Monsieur le président, monsieur le ministre, madame la secrétaire d'État, mes chers collègues, je veux d'abord dresser un constat, avant d'expliquer la stratégie que nous souhaitons mettre en œuvre.
Après la crise du covid-19, notre pays a renoué avec des flux très importants d'immigration irrégulière. Selon les chiffres de l'agence Frontex, 232 350 personnes ont franchi irrégulièrement les frontières de l'Union européenne au cours des huit premiers mois de l'année 2023 ; c'est le niveau le plus élevé depuis 2016.
En outre, près de 90 000 personnes ont fait l'objet d'un refus d'entrée à nos frontières en 2022, là aussi un record.
Sur notre sol, le nombre de personnes en situation irrégulière ne cesse de grandir également. Le nombre de bénéficiaires de l'AME – un critère d'appréciation parmi d'autres, qui, naturellement, ne suffit pas – s'élève ainsi à 400 000 en 2022, soit 100 000 de plus qu'il y a dix ans.
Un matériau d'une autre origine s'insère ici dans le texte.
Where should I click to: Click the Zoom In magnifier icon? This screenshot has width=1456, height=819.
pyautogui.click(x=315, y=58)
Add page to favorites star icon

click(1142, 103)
Et je pourrais continuer longtemps d'égrener des chiffres…
Cette incapacité à maîtriser nos frontières est d'autant plus inquiétante qu'elle s'accompagne d'une difficulté à exécuter les reconduites dans les pays d'origine. En effet, nous le savons, sur les 120 000 OQTF prononcées annuellement au cours des dernières années, seules 10 000 sont exécutées, même si cet indicateur est imparfait, parce qu'il faut tenir compte de la difficulté à obtenir des laissez-passer consulaires.
Même notre politique d'immigration régulière est insatisfaisante. Nous n'avons jamais délivré autant de titres de séjour – 316 000 premiers titres en 2022 –, mais nous intégrons de moins en moins bien – j'y insiste.
Je le rappelle, la plupart des étrangers arrivés sur le territoire parlent ou écrivent mal le français à l'issue de leur première année de séjour et je ne parle même pas des « crises des rendez-vous » dans les préfectures. Tout cela démontre nos difficultés.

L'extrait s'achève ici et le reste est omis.